When Finance Minister Nirmala Sitharaman rose to present Union Budget 2026 on a Sunday — yes, the markets opened specially for the occasion — she delivered a budget that tried to do two things at once: build India's future and discipline its present. The result? A document that thrilled manufacturers, rattled traders, and left everyone else parsing the fine print.

The STT Earthquake

Let's start with what shook the market hardest. Securities Transaction Tax on futures was hiked from 0.02% to 0.05% — a 150% increase. Options premium STT went from 0.10% to 0.15%. The changes kick in from April 1, 2026.

The market's verdict was immediate and brutal.
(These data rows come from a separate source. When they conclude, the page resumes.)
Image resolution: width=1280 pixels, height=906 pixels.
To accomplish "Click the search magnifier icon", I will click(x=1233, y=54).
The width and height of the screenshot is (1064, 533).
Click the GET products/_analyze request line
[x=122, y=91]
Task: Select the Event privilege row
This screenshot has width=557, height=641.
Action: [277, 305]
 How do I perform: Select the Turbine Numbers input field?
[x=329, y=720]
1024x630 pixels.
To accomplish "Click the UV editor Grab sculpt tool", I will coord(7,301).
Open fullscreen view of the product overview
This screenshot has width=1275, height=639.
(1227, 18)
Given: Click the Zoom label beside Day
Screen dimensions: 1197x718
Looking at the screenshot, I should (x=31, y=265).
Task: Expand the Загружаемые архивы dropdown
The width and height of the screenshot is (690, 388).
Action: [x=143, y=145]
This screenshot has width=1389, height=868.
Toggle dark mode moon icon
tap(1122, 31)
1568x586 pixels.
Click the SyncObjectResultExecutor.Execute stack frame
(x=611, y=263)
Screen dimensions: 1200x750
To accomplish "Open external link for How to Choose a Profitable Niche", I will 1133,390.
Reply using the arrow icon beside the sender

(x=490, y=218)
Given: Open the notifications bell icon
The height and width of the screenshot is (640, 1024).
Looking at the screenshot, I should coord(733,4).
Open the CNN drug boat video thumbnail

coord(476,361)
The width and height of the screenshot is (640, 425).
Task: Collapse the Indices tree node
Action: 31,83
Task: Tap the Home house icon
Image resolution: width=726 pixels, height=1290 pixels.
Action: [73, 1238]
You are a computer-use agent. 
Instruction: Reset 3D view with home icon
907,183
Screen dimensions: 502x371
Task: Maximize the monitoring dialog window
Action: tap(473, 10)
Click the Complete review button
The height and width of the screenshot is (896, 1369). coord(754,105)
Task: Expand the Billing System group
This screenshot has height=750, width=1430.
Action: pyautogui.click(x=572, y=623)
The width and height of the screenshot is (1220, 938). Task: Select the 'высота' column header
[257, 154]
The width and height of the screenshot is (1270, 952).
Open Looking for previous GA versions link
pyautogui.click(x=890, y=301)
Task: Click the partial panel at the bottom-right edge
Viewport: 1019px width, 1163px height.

The Sensex plunged 1,547 points on budget day itself. Traders fear thinner F&O volumes, wider bid-ask spreads, and a structural shift toward cash markets. "This is a behavioural nudge with a sledgehammer," said one derivatives strategist. "They want retail out of F&O, and this will do it."

Semiconductor Mission 2.0

The headline-grabber for tech India was ISM 2.0 — the upgraded semiconductor mission. The scope now extends beyond chip fabrication to include semiconductor equipment manufacturing, materials production, and building Indian intellectual property in the chip stack. The government wants India to move from assembling the world's electronics to designing and fabricating the components that go inside them.

To power this ambition, the Electronics Components Manufacturing Scheme — launched in April 2025 with a Rs 22,919-crore outlay — has been expanded to Rs 40,000 crore after attracting investment commitments at double the original target.

The Talent Play

In a move designed to lure global chip engineers to India, the budget offers a five-year tax exemption on foreign income for non-resident professionals working in approved semiconductor and electronics schemes. Industry-driven research and training centers will be established to develop a skilled workforce in chip design, fabrication, and testing.

The Bottom Line

Budget 2026 is a bet on long-term industrial self-reliance funded partly by squeezing speculative trading revenue. Whether the math works depends on execution — something India's semiconductor ambitions have struggled with. But the intent is unmistakable: build chips, not just apps.